A review on prioritizing conservation of Himalayan medicinal plant species: Case of Trillium govanianum (Wall. ex D. Don) kunth
Vaishali Chandola, AR Nautiyal, Sudeep Chandra and Rajeev Ranjan Kumar
The Himalayan region harbors rich plant diversity owing to its mountainous topography, altitudinal gradient and climatic conditions. Large number of these plant species is used in healthcare. Collection of such species from nature has been in practice for long time but growing interest in herbal medicines has led to increased demand of these medicinal plants at regional as well as global level that has put this treasure under pressure. Overexploitation of such species from their natural habitats to meet the growing demand has resulted in many plant species facing varying degree of threat to their survival. Medicinal plants inhabiting the alpine and subalpine region of the Himalayas are more vulnerable to such pressure owing to their stressful habitat characteristics and unique regeneration behaviour. Trillium govanianum (Wall. ex D. Don) Kunth, locally known as Nagchhatri, is one such highly valuable herb with potent medicinal properties. In recent past the species has come under huge pressure due to its increasing illegal trading. This has been reported for Himachal Pradesh but our exploratory survey in Uttarakhand revealed that collection and trading of the herb is also in practice in the state. The herb is reportedly being traded at current price of Rs. 2500/kg, and almost 30-35 Quintals of the herb has been sold alone from Chamoli district in just three years.
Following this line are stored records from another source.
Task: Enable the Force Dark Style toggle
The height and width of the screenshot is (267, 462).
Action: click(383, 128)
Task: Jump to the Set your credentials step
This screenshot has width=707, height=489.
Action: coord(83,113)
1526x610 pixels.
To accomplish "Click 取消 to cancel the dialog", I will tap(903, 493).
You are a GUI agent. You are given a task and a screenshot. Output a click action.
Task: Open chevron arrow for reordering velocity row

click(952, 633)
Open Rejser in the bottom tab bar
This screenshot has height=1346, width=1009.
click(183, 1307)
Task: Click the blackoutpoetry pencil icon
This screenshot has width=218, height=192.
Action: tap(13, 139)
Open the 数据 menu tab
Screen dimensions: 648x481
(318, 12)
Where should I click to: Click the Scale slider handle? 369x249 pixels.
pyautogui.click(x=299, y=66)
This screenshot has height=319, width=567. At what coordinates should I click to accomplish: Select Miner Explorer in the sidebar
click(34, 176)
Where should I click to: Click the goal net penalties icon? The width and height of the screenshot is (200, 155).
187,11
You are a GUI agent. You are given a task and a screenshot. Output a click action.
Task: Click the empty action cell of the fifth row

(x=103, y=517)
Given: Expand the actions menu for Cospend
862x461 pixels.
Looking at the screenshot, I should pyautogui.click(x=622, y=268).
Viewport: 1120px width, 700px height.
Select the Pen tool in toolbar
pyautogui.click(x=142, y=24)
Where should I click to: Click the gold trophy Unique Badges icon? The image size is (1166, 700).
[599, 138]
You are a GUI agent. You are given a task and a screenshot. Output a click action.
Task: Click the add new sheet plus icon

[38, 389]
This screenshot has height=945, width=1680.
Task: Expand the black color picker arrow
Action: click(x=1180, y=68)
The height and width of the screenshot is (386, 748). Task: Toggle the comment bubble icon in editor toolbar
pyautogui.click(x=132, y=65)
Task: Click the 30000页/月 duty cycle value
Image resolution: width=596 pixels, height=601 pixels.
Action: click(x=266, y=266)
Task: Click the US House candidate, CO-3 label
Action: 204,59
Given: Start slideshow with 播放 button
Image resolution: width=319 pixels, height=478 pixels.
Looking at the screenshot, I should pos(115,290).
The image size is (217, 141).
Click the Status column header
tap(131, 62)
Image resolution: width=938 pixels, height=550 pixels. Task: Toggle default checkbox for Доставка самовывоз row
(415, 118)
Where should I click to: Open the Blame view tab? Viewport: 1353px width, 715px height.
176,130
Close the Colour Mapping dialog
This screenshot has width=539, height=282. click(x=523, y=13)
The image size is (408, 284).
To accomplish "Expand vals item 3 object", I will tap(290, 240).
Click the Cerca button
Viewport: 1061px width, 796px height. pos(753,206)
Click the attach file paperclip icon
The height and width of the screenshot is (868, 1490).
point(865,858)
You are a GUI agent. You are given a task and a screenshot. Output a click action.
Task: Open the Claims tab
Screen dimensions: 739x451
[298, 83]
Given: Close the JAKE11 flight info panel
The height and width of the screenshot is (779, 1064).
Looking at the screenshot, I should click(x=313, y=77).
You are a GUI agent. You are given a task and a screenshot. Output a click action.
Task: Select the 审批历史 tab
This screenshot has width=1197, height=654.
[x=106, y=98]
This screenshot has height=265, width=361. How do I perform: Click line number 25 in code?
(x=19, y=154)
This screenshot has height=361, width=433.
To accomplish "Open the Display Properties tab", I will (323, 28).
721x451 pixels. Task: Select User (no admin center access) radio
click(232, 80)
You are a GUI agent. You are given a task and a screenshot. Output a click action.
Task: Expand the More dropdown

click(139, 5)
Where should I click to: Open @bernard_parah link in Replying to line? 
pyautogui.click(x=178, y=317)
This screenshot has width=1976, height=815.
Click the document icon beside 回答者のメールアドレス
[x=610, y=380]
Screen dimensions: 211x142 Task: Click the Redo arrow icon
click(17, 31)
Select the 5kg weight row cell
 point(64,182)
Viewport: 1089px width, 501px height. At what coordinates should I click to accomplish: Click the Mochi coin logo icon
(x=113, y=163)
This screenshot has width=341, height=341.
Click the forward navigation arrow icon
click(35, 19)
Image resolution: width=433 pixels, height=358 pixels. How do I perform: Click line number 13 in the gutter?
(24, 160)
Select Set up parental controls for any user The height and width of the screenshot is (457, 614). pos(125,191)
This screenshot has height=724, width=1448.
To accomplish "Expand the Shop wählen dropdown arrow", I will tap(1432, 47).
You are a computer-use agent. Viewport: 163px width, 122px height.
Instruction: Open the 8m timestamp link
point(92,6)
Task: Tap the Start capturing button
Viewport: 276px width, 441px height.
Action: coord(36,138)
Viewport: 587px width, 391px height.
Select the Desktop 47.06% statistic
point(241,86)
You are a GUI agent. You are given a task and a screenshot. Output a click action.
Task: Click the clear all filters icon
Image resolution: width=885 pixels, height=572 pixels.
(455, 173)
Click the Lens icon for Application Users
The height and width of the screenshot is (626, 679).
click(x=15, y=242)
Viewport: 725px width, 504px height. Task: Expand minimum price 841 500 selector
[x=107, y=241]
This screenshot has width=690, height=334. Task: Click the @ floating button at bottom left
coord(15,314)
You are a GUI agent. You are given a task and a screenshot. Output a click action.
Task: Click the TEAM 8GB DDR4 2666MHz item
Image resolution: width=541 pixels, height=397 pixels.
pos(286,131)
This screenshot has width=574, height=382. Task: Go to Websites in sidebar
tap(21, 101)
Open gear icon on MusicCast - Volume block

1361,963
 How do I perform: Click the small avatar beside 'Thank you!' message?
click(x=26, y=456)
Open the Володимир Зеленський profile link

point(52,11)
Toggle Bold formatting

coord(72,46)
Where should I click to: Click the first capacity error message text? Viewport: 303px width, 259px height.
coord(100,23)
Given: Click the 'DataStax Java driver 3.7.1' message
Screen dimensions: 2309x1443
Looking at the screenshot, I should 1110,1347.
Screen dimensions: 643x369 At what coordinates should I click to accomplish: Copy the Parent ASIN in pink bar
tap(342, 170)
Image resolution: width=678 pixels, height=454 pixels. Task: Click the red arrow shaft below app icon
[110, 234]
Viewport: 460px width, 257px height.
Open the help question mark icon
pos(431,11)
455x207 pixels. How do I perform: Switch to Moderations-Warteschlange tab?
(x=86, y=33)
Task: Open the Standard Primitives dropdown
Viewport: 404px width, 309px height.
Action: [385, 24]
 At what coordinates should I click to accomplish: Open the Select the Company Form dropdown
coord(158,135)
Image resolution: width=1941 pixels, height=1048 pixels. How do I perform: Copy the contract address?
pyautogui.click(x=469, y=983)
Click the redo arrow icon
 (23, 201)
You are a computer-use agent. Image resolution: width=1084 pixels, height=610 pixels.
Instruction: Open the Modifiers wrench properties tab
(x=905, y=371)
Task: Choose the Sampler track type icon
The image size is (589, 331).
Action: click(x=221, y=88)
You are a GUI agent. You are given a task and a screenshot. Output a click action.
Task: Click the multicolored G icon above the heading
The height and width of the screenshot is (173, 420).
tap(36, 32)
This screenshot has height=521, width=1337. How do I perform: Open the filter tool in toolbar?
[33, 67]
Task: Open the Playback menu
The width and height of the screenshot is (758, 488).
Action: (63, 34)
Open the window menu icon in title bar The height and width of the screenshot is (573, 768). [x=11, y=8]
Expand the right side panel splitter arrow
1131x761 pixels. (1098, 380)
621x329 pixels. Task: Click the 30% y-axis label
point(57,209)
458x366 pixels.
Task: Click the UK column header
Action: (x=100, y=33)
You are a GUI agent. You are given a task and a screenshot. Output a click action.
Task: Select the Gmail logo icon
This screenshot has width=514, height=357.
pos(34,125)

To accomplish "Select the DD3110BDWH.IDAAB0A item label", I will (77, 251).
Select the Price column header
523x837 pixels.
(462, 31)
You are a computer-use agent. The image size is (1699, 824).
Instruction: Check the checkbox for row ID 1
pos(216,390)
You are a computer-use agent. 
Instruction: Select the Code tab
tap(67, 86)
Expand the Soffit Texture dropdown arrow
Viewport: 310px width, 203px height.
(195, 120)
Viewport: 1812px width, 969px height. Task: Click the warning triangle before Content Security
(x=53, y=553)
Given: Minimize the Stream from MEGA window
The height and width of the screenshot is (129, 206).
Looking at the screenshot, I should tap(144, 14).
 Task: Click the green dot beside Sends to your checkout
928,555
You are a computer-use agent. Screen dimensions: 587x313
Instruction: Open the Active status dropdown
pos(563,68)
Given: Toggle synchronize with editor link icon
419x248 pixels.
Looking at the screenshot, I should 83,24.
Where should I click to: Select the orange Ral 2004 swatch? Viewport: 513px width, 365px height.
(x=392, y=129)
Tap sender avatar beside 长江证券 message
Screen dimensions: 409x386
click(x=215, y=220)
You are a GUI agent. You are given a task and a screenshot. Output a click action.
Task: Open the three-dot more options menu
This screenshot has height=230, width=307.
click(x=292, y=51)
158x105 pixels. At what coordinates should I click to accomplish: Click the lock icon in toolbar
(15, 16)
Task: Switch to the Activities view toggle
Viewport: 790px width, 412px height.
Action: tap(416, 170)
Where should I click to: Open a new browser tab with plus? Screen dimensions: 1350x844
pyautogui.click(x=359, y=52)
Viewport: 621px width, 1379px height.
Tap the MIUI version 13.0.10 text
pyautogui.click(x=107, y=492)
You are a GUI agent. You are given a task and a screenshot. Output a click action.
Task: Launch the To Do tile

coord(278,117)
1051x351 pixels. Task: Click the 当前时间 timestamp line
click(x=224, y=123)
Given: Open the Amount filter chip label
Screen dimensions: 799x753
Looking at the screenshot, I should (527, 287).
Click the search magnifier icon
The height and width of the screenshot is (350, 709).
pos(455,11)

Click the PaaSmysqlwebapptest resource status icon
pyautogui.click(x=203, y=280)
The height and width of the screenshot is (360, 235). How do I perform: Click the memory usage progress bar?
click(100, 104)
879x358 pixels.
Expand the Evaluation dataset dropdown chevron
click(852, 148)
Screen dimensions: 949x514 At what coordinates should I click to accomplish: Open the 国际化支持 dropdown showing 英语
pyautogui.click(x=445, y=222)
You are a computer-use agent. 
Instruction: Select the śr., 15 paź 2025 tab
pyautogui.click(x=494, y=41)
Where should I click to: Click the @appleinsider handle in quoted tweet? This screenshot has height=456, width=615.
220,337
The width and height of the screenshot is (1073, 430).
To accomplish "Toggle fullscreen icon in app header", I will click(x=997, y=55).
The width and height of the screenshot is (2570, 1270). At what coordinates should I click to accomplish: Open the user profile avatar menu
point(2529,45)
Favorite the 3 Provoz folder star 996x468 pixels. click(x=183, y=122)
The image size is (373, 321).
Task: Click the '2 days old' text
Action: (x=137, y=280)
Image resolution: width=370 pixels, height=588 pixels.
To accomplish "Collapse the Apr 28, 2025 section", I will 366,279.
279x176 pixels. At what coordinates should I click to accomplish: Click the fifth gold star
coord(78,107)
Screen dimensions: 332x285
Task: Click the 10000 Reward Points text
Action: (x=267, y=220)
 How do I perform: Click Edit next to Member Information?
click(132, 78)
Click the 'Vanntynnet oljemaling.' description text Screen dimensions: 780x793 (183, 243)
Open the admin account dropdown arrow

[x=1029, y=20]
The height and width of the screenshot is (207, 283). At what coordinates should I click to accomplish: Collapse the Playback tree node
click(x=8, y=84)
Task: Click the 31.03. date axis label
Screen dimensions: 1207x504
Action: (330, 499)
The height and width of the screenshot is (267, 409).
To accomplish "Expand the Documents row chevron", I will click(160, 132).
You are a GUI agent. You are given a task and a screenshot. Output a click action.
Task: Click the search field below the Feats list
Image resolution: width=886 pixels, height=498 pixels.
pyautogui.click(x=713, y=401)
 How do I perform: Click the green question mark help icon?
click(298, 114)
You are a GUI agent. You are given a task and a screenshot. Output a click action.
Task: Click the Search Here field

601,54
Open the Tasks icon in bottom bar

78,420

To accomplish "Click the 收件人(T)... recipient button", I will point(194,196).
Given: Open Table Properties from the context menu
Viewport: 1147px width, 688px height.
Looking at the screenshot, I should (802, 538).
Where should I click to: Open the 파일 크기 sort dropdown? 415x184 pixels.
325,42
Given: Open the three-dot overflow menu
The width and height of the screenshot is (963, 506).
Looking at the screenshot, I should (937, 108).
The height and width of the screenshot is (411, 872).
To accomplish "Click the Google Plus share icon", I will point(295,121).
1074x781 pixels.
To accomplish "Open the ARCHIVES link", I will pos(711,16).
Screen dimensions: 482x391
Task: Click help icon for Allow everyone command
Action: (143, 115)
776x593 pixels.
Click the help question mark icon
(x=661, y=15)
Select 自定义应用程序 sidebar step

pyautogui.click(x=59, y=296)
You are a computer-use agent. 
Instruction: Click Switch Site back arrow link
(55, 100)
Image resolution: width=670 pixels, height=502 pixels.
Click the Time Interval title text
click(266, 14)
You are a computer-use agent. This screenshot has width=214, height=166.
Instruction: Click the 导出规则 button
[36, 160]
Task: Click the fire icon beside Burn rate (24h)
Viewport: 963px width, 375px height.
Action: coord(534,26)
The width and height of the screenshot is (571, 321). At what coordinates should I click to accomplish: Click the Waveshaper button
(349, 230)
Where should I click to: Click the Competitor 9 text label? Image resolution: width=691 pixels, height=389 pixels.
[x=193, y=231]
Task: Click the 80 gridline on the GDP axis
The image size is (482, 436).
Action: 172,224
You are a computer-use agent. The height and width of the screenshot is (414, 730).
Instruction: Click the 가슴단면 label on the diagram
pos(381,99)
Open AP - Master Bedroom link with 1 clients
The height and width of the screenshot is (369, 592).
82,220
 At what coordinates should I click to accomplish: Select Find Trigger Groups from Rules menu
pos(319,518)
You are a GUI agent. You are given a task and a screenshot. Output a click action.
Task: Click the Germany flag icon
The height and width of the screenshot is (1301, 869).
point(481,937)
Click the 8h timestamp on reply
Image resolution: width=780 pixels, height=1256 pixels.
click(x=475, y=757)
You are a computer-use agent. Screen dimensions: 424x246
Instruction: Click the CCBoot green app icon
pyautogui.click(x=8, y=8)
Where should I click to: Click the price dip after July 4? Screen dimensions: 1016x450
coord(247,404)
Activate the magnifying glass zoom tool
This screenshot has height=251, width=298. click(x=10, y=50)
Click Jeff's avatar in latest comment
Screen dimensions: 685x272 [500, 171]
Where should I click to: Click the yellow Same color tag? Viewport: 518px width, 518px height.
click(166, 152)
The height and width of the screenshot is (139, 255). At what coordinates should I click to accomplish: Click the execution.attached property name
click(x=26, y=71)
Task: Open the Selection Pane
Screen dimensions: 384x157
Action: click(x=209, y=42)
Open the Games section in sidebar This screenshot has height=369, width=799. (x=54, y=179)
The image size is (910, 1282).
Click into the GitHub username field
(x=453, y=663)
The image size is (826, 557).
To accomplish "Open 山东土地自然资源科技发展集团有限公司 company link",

Similar information has surfaced from J&K too in some internet blogs. However, no published information of the illegal trading of T. govanianum from any state other than H.P. could be found. The herb has been under study in Pakistan, Japan and India for its medicinal activities, origin and genome sequencing etc. but so far no evident work on the regeneration of the herb has been done. Also, different medicinal plant species have been prioritized for conservation but mention of this species could not be found. Therefore, T. govanianum is in desperate need of conservation as its natural regeneration capacity is far behind its illegal extraction which can lead to the extinction of the species from nature very soon. Keeping this in view, a study is being undertaken by the authors to determine status of the species in its natural distribution region, reasons for recent upsurge in its demand, magnitude of its collection from nature and devising strategy for its conservation.
Vaishali Chandola, AR Nautiyal, Sudeep Chandra and Rajeev Ranjan Kumar. A review on prioritizing conservation of Himalayan medicinal plant species: Case of Trillium govanianum (Wall. ex D. Don) kunth. Journal of Medicinal Plants Studies. 2019; 7(5): 23-27.